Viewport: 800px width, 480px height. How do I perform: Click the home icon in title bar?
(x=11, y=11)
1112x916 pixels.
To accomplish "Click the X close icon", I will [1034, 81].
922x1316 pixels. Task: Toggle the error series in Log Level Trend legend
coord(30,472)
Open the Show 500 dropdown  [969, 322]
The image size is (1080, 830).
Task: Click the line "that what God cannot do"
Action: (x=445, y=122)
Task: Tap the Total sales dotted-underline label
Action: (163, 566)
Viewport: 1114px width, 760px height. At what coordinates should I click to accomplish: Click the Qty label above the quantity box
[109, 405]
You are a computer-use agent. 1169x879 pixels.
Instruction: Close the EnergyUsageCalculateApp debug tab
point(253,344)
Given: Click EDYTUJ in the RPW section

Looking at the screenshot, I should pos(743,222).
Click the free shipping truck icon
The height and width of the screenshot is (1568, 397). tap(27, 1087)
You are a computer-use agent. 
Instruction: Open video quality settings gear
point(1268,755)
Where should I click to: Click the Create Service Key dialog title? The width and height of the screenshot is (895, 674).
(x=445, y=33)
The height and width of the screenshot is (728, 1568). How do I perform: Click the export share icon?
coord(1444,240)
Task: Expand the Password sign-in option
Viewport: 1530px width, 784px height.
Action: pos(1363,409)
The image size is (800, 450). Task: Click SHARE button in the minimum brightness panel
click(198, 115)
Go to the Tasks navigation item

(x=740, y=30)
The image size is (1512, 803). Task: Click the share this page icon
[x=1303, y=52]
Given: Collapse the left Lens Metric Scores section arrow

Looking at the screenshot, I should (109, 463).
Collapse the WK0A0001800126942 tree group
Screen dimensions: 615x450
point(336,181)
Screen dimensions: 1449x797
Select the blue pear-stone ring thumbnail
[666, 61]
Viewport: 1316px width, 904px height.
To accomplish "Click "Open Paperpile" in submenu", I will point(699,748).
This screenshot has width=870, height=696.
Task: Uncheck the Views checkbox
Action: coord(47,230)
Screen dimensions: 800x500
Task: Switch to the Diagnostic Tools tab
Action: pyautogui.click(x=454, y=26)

---------------

Task goal: The lines to retype run from the start of the entries through the line containing "You are a computer-use agent. 1169x879"; reproduce them exactly and add nothing.

Answer for the task:
Viewport: 800px width, 480px height. How do I perform: Click the home icon in title bar?
(x=11, y=11)
1112x916 pixels.
To accomplish "Click the X close icon", I will [1034, 81].
922x1316 pixels. Task: Toggle the error series in Log Level Trend legend
coord(30,472)
Open the Show 500 dropdown  [969, 322]
The image size is (1080, 830).
Task: Click the line "that what God cannot do"
Action: (x=445, y=122)
Task: Tap the Total sales dotted-underline label
Action: (163, 566)
Viewport: 1114px width, 760px height. At what coordinates should I click to accomplish: Click the Qty label above the quantity box
[109, 405]
You are a computer-use agent. 1169x879 pixels.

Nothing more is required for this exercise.